Indeed, in North Africa, significant efforts are being made since the 80s to develop the health sector. Thus, investments in medical insurance, vaccination, access to water and to a better nutrition have resulted in the decrease of infant and maternal mortality and in longer life expectancy. This latter increased from an average of 42.4 years in 1950 to 68.3 years in 2010, meaning an increase of nearly 26 years. According to the 2013 report on human development, Algeria, Libya and Tunisia are among the 20 countries that witnessed the largest decrease in HDI deficit between 1990 and 2012. Egypt, Mauritania and Sudan have also improved their average HDI.
These countries have made efforts to adopt health policies based on a horizontal and inclusive approach and to strengthen interactions between health, education, access to drinking water and to other facilities, especially that the majority of them have already started their demographic transition. Thus, the average fertility rate in the region fell down from 5‐6 children per women to 2‐3 children, thanks mainly to the education of the population in general, and of girls in particular, to policies of family planning, access of women to the labor market, the later age of marriage, the development of women's work, as well as the impact of the economic crisis.
The combination of the three factors‐ namely the ongoing rapid socio‐economic changes, demographic transitions leading to the increase of juvenile population and a population which started ageing (in most North African countries, the proportion of people aged over 60 will jump to 20% within 40 years), and the evolution of lifestyles‐ has given rise to new patterns of consumption, new diseases, and new needs that will constitute challenges to the countries of the region.
The other side of the coin
Obesity is an example to illustrate the new health challenges facing North African countries and is considered today as a real public health problem that needs action and solutions, which will necessarily involve more expenses and overload the budget of the States.
The few studies already made in this area show that this is a growing issue that affects increasingly young people. Besides, women are more affected than men. For example, in Egypt, a study by the National Nutrition Institute in 2002 showed that 48.5% of Egyptian women and 16.7% of Egyptian men aged over 20 were obese. In Cairo, one in two women and one in five men aged over 20 suffer from this problem; this ranks Egypt among the 20 countries most affected by this disease in the world.
In Morocco, the figures of the High Commissioner for Plan published in June 2011 on adult population aged over 20, show that 33.7% are affected by pre‐obesity. In total, 10.3 million adult Moroccans, of which 63.1% women, are in a situation of obesity or pre‐obesity.
In Tunisia, obesity is a health problem since one in three women aged 35 to 70 is obese. In Algeria, a study carried out in 2011 on overweight, obesity and overweight‐related factors among junior students enrolled in public junior high school of Bouzareah, states that the prevalence of overweight is 19%, with 17% of boys and 22% of girls.
The improvement of the standard of living of the middle class, the new consumption patterns, the "junk food" due to the lack of resources of some social categories, the decreasing trend in physical activity, etc. are some of the reasons underlying the resurgence of this phenomenon.
Another growing challenge facing the countries of the region is the emergence of some diseases associated with the population ageing, such as cancer, hypertension and diabetes. This situation is likely to put additional pressure on the budget of social security.
The inevitable need for reforms
To overcome these new challenges, including those relating to health inequalities, health systems have to develop a clear vision and strategy, reforms have to be made in order to implement more equitable health funding policies and achieve the universal coverage. Moreover, better advantage should be taken of the potential of the private sector as a support to the public health system.
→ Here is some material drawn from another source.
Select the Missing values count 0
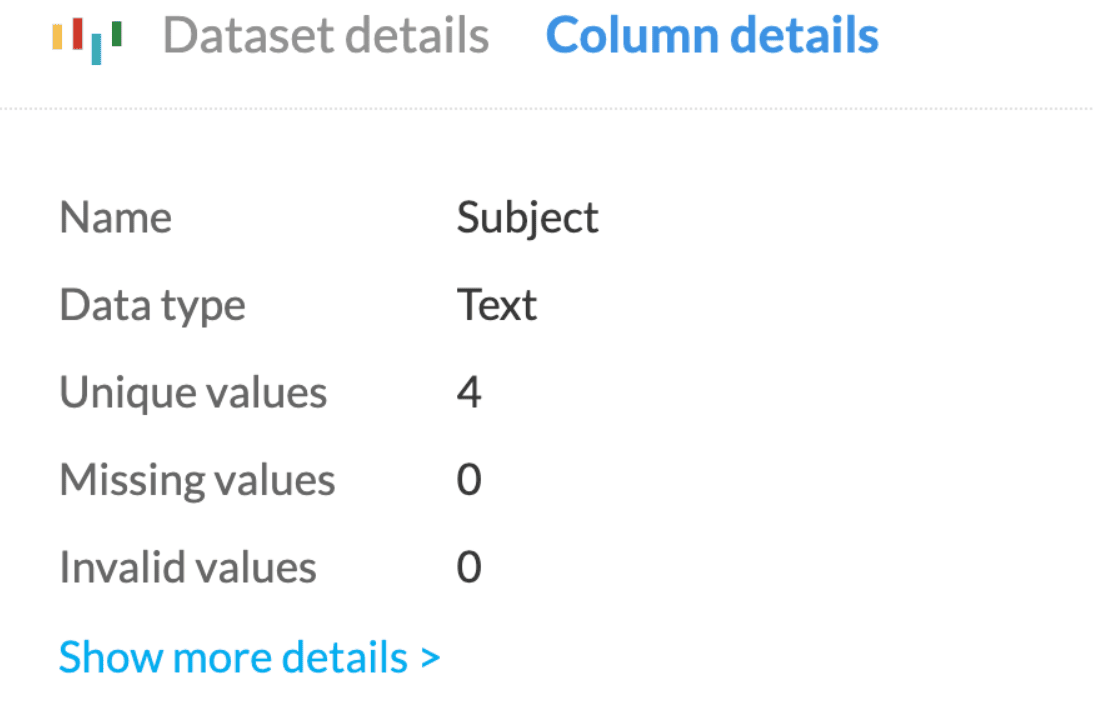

These reforms imply also that policymakers in the region should tackle the issue of infrastructure and human resources in health sectors (accessibility and proximity of health care, diversification and adaptation of medical specialties to the new needs, job creation in medical and paramedical sectors, etc.).
This is indeed the only way to strengthen the effectiveness of health policies in North Africa, to ensure a real inclusive development with a human dimension in this region which is preparing to the critical turning point of the Post‐2015.